A δ-cell subpopulation with a pro-β-cell identity confers efficient age-independent recovery in a zebrafish model of diabetes

Restoring damaged {beta}-cells in diabetic patients by harnessing the plasticity of other pancreatic cells raises the questions of the efficiency of the process and of the functionality of the new Insulin-expressing cells. To overcome the weak regenerative capacity of mammals, we used regeneration-prone zebrafish to study {beta}-cells arising following destruction. We show that most new insulin cells differ from the original {beta}-cells as they are Somatostatin+ Insulin+, but are nevertheless functional and normalize glycemia.
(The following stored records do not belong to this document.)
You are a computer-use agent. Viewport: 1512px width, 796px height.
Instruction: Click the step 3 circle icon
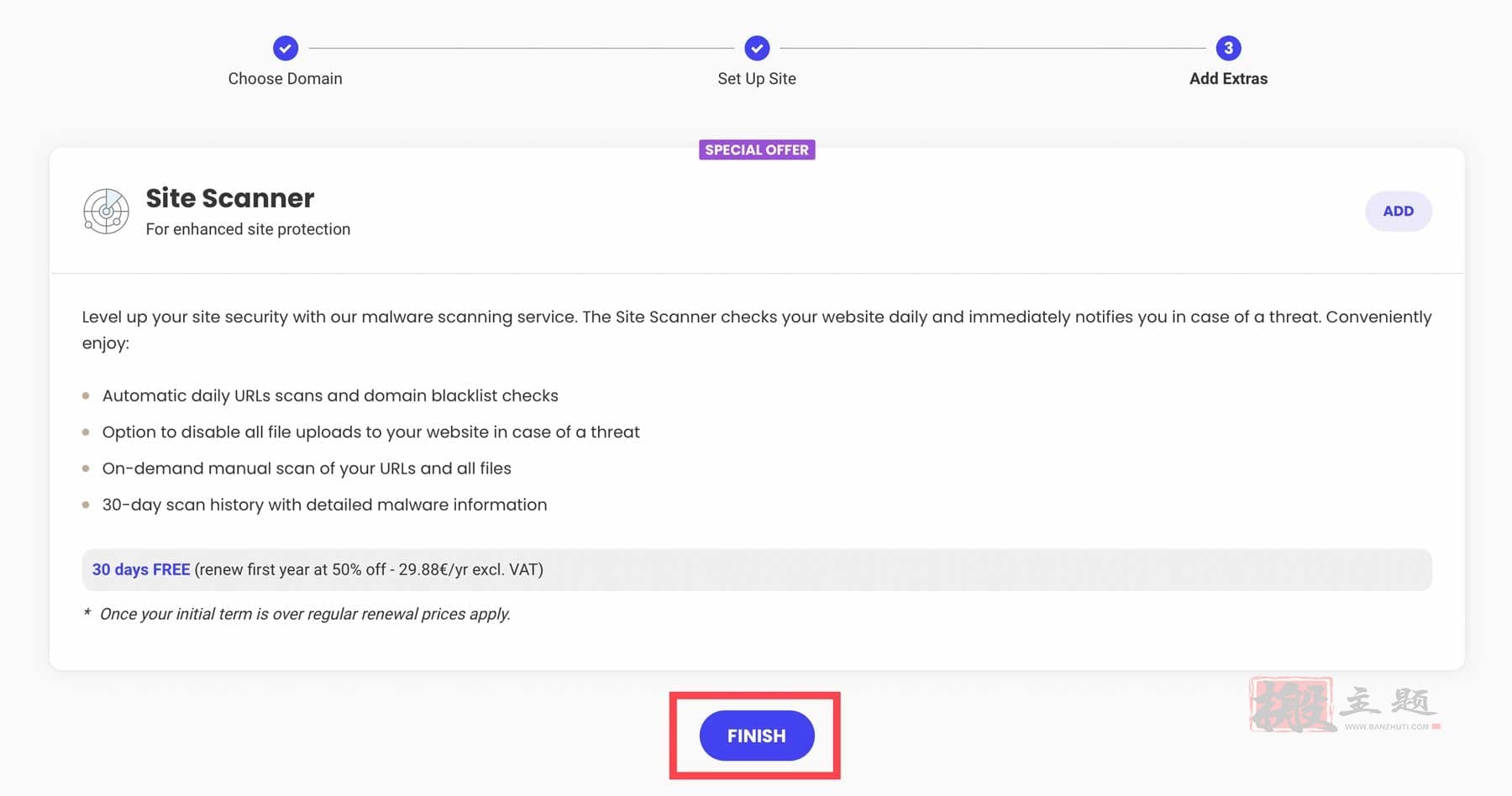coord(1228,49)
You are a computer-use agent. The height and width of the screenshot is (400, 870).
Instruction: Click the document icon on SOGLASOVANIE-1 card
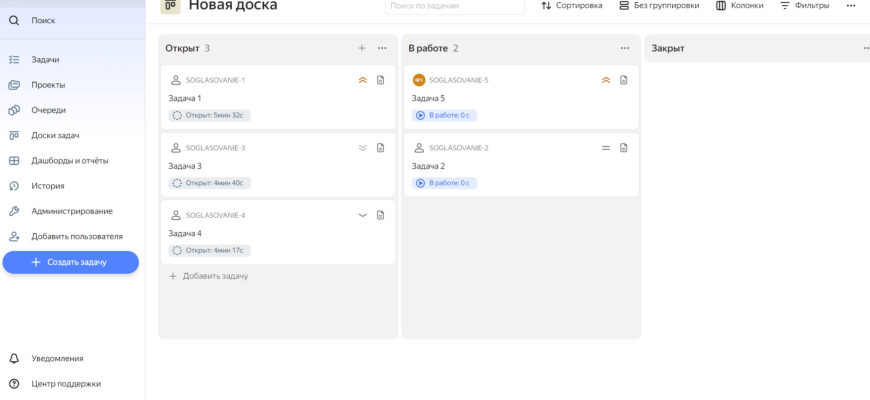coord(380,80)
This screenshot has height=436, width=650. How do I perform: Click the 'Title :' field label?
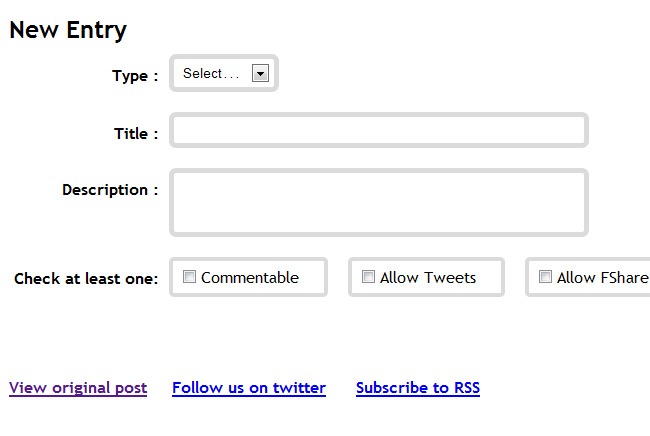coord(136,134)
These bihormonal cells are transcriptionally close to a subset of {delta}-cells in normal islets characterized by the expression of somatostatin 1.1 (sst1.1), the {beta}-cell genes pdx1, slc2a2 and gck, and the machinery for glucose-induced Insulin secretion. {beta}-cell destruction triggers massive sst1.1 {delta}-cell conversion to bihormonal cells. Our work shows that their pro- {beta}-cell identity predisposes this zebrafish {delta}-cell subpopulation to efficient age-independent neogenesis of Insulin-producing cells and provides clues to restoring functional {beta}-cells in mammalian diabetes models.